The result should be an exact copy of only the lines from the one holding "Image resolution: width=419" through the last line of the data below, please, without pictures.
---------- Records shown
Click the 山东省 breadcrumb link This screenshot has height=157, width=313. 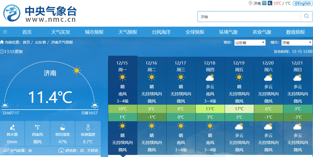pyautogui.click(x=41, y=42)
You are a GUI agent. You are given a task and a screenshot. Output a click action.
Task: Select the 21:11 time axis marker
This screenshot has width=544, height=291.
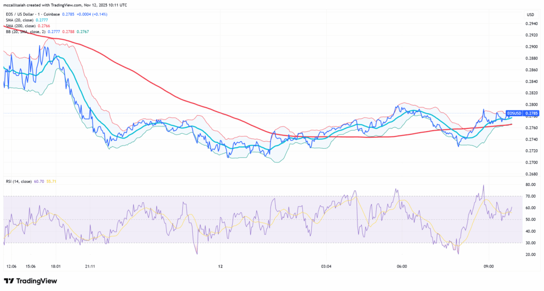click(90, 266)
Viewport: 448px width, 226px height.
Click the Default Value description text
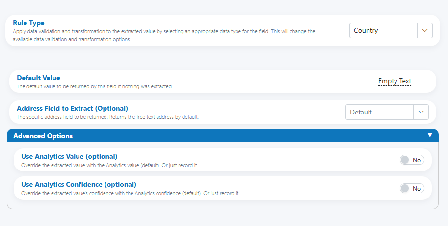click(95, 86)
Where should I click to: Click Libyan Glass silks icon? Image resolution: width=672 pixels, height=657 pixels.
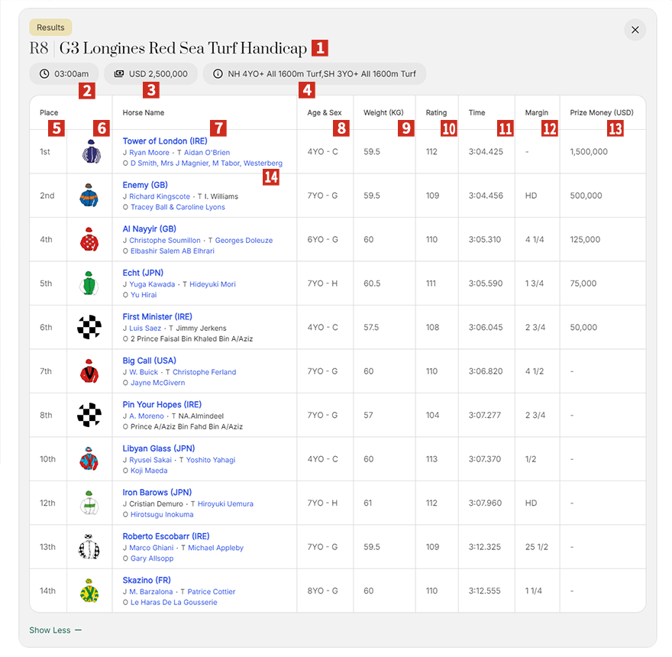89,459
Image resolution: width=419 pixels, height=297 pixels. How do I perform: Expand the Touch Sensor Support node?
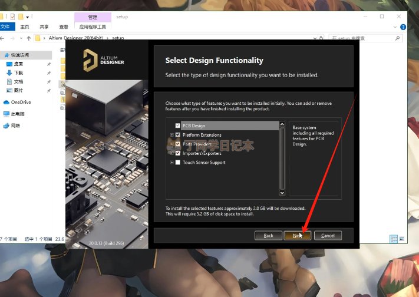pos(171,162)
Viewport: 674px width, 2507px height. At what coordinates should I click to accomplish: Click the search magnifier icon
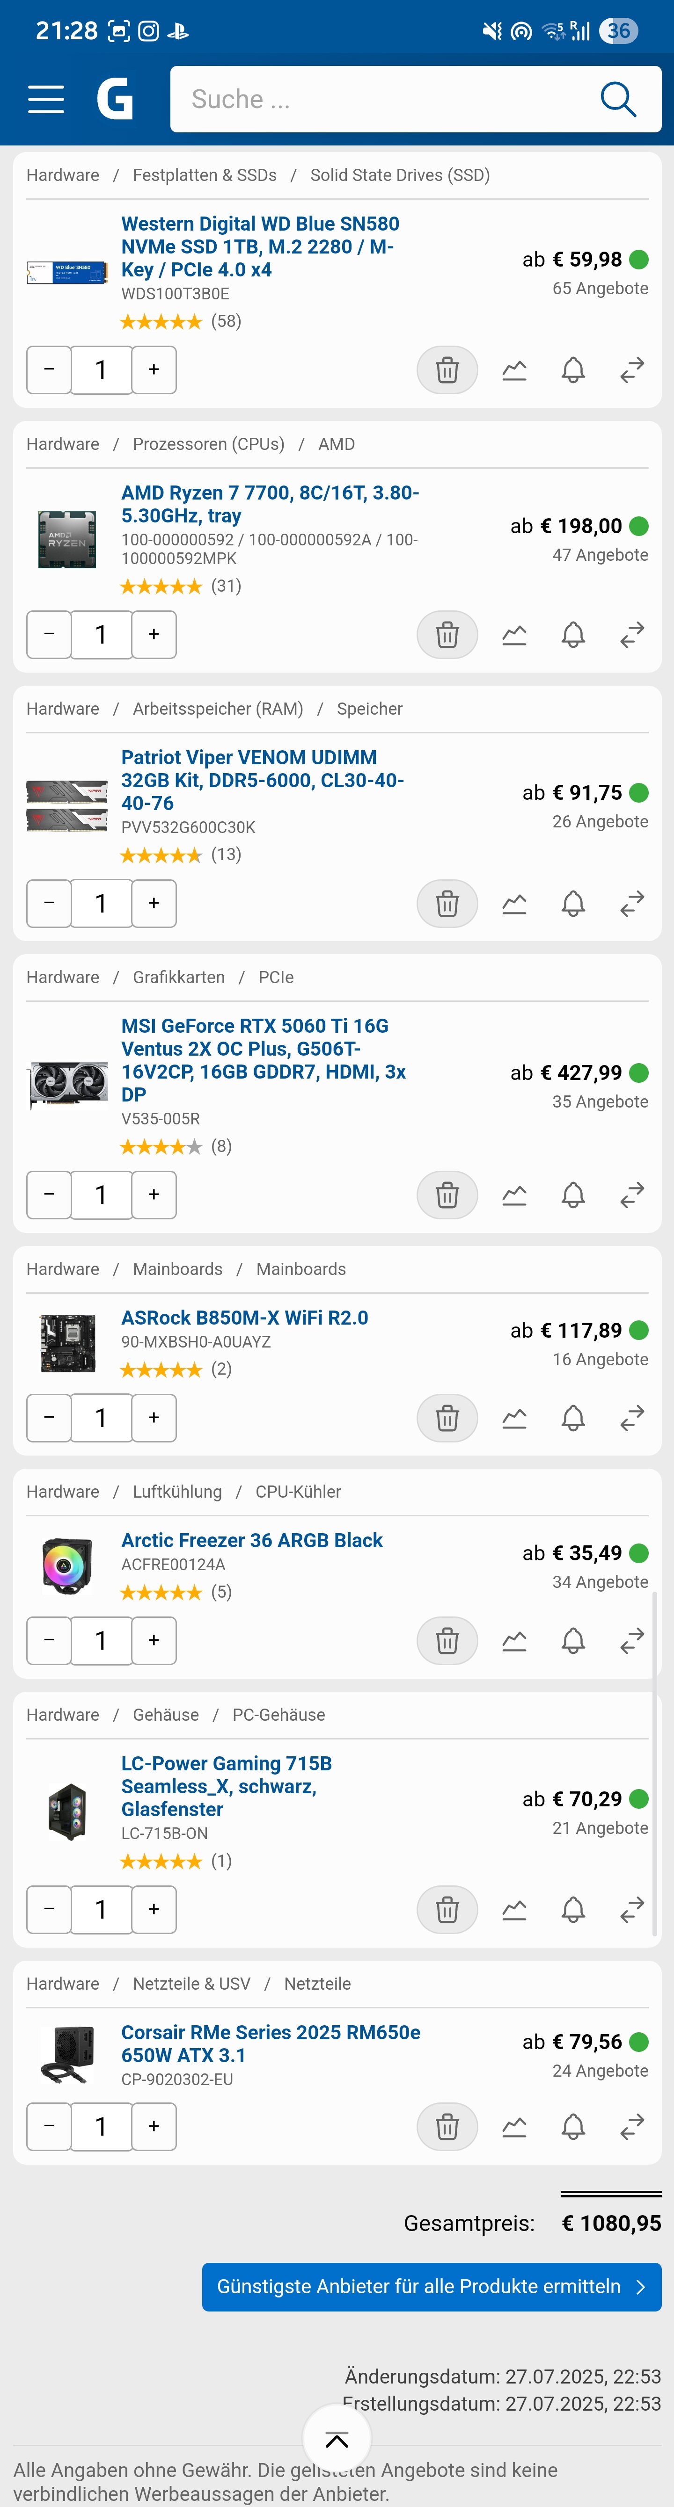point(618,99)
--------------------
▶ [Response]
Image resolution: width=419 pixels, height=297 pixels. How do I perform: Expand the Touch Sensor Support node?
pos(171,162)
Viewport: 674px width, 2507px height. At what coordinates should I click to accomplish: Click the search magnifier icon
point(618,99)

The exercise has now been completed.